The reaction uses aluminium and sodium:

\(\text{Al}^{3+}(\text{aq}) + 3\text{e}^{-}\) \(\rightleftharpoons\) \(\text{Al}(\text{s})\) (E° = \(-\text{1,66}\) \(\text{V}\))

\(\text{Na}^{+}(\text{aq}) + \text{e}^{-}\) \(\rightleftharpoons\) \(\text{Na}(\text{s})\) (E° = \(-\text{2,71}\) \(\text{V}\))

\(2\text{Al}(\text{s}) + 3\text{Na}_{2}\text{SO}_{4}(\text{aq})\) \(\to\) \(6\text{Na}(\text{s}) + \text{Al}_{2}(\text{SO}_{4})_{3}(\text{aq})\)

Oxidation half-reaction: \(\text{Al}(\text{s})\) \(\to\) \(\text{Al}^{3+}(\text{aq}) + 3\text{e}^{-}\)

Reduction half-reaction: \(\text{Na}^{+}(\text{aq}) + \text{e}^{-}\) \(\to\) \(\text{Na}(\text{s})\)

E°\(_{\text{(cell)}}\) = E°\(_{\text{(reduction)}}\) - E°\(_{\text{(oxidation)}}\)

E°\(_{\text{(cell)}}\) = E°\(_{\text{(sodium)}}\) - E°\(_{\text{(aluminium)}}\)

E°\(_{\text{(cell)}}\) = \(-\text{2,71}\) \(\text{V}\) - (\(-\text{1,66}\) \(\text{V}\)) = \(-\text{1,05}\) \(\text{V}\)

The sign of the E°\(_{\text{(cell)}}\) is negative so this reaction is not spontaneous.

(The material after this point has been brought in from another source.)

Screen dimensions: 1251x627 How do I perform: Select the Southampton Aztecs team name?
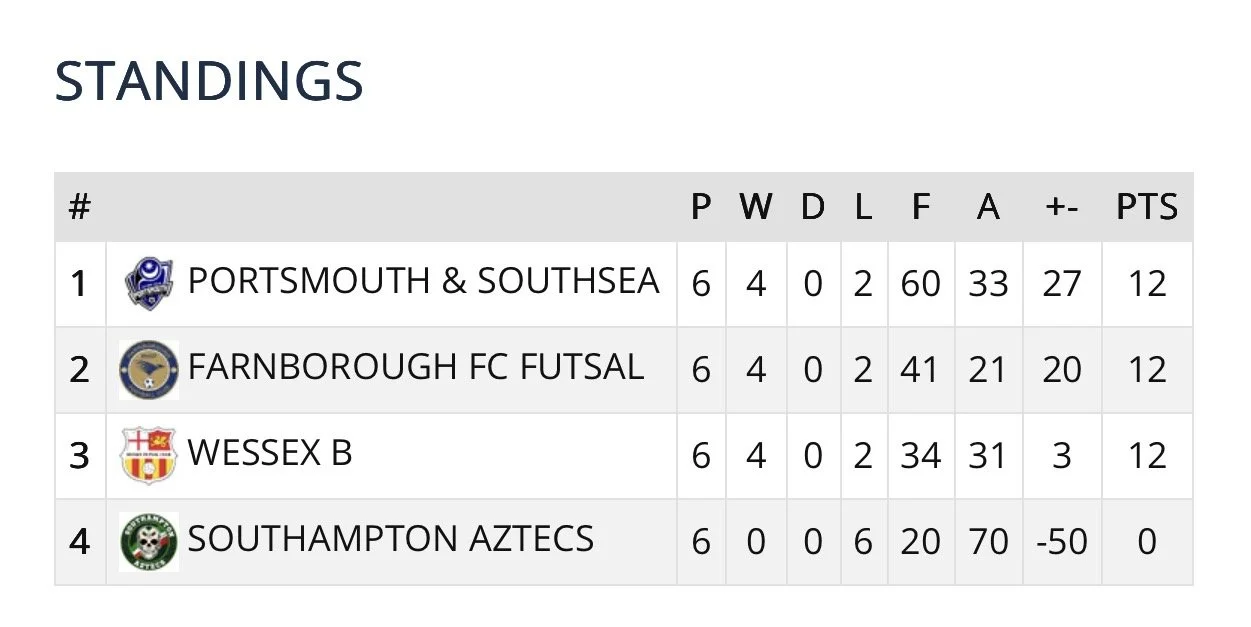(391, 540)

Therefore, \(\text{NaCl}\) can be stored in an aluminium container.

\(\text{Pb}(\text{NO}_{3})_{2}\)

The solution can be stored in an aluminium container if the displacement of solid aluminium by the metal ions is a non-spontaneous reaction:

The reaction uses aluminium and lead:

\(\text{Al}^{3+}(\text{aq}) + 3\text{e}^{-}\) \(\rightleftharpoons\) \(\text{Al}(\text{s})\) (E° = \(-\text{1,66}\) \(\text{V}\))

\(\text{Pb}^{2+}(\text{aq}) + 2\text{e}^{-}\) \(\rightleftharpoons\) \(\text{Pb}(\text{s})\) (E° = \(-\text{0,13}\) \(\text{V}\))

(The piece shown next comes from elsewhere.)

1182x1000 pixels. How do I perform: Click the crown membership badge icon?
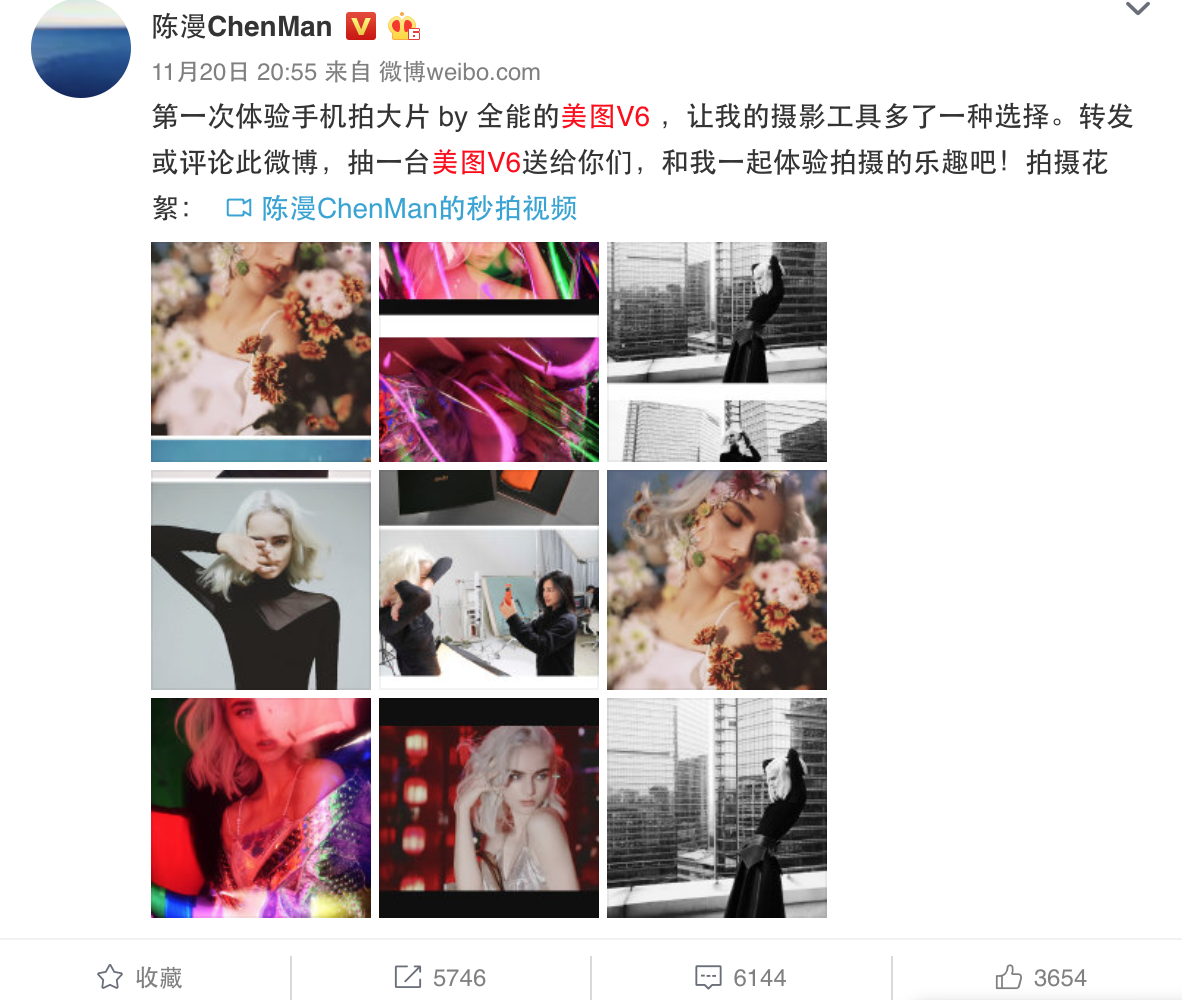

\(2\text{Al}(\text{s}) + 3\text{PbSO}_{4}(\text{aq})\) \(\to\) \(3\text{Pb}(\text{s}) + \text{Al}_{2}(\text{SO}_{4})_{3}(\text{aq})\)

Oxidation half-reaction: \(\text{Al}(\text{s})\) \(\to\) \(\text{Al}^{3+}(\text{aq}) + 3\text{e}^{-}\)

Reduction half-reaction: \(\text{Pb}^{2+}(\text{aq}) + 2\text{e}^{-}\) \(\to\) \(\text{Pb}(\text{s})\)

E°\(_{\text{(cell)}}\) = E°\(_{\text{(reduction)}}\) - E°\(_{\text{(oxidation)}}\)

E°\(_{\text{(cell)}}\) = E°\(_{\text{(lead)}}\) - E°\(_{\text{(aluminium)}}\)

E°\(_{\text{(cell)}}\) = \(-\text{0,13}\) \(\text{V}\) - (\(-\text{1,66}\) \(\text{V}\)) = \(\text{+1,53}\) \(\text{V}\)

The sign of the E°\(_{\text{(cell)}}\) is positive, so this reaction is spontaneous. Therefore, \(\text{Pb}(\text{NO}_{3})_{2}\) cannot be stored in an aluminium container.